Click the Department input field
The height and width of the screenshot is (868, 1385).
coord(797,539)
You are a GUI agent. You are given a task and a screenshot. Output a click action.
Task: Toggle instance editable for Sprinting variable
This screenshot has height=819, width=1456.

• [To do]:
Would you transcribe exactly the lines from the one containing "Task: Toggle instance" to the end of the material, and leave out the rest?

• [Solution for this problem]:
Task: Toggle instance editable for Sprinting variable
This screenshot has height=819, width=1456.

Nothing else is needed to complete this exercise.